Lurking Beneath China's Weak August Numbers: Even "Official" 2nd Half GDP Could Drop Below 5%

By John Lounsbury

The official target for GDP growth for China is 7.5% in 2014.  In the first half of the year GDP growth came within a whisker  of that result with year-over-year GDP growth of 7.4% in Q1 and 7.5% for Q2.  That level of performance has been thrown into real doubt for the second half of the year since Industrial Production (IP) rose by only 6.9% in August, year-over-year, well below the expections of economists polled by Reuters.  Fixed asset investment and retail sales also came in below expectations.  This shortfall is very significant because IP has historically been a very reliable indicator for China's GDP.

Follow up:

The expectation for IP in August had been 8.8% growth, which was the average for the first seven months of the year.


The latest number is the lowest since the depths of the Great Recession in the first half of 2009.


Comparing the IP graph above and the GDP graph below the problem for China achieving its growth target is immediately evident.  IP has always led GDP by a healthy amount, at least back through 2008. Starting with 2010 Econintersect has calculated the following relationships:

  • 2012 through 2Q 2014 - IP has exceeded GDP by an average of 2.0%, with the smallest margin 1.3%.
  • 2010-2011 -  IP exceeded GDP by an average of 4.4%, with the smallest margin 1.3%.
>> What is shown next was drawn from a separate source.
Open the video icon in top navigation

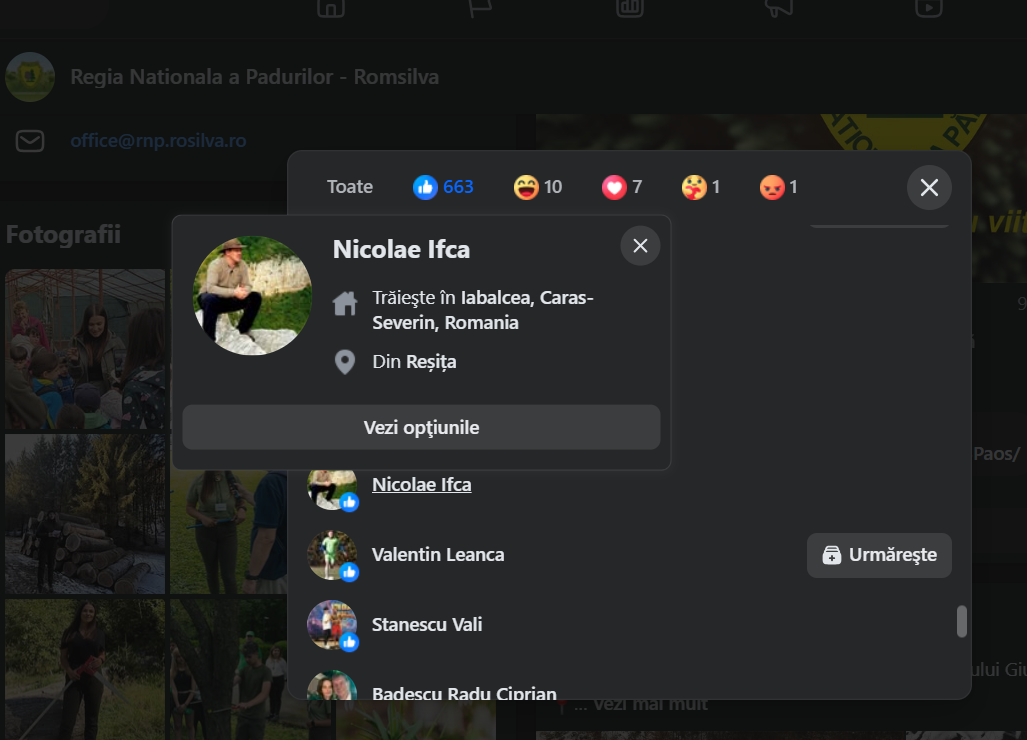927,8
Unless the August IP number is a one-off anomaly, the second half expectation for GDP is well below the government target of 7.5% growth.  If September IP growth were to come in at 7% the expected 3Q GDP growth would be 5.7% (6.4% max possible based on historical relationship).  If the three months of the fourth quarter were to average 7% IP growth the expected 4Q GDP growth would be 5% (5.7% max possible).  Note:  These estimates are made using the most recent 10 quarters of  data.  If the data from the beginning of 2010 is included then the average expectations for GDP would about 1% lower (4.7% 3Q and 4.0% 4Q).


What kind of global economic turmoil might ensue if China's GDP growth were cut by 20-40% in the second half of 2014?  We may well find out if the August IP growth reading of 6.9% is not an anomaly and is repeated going forward.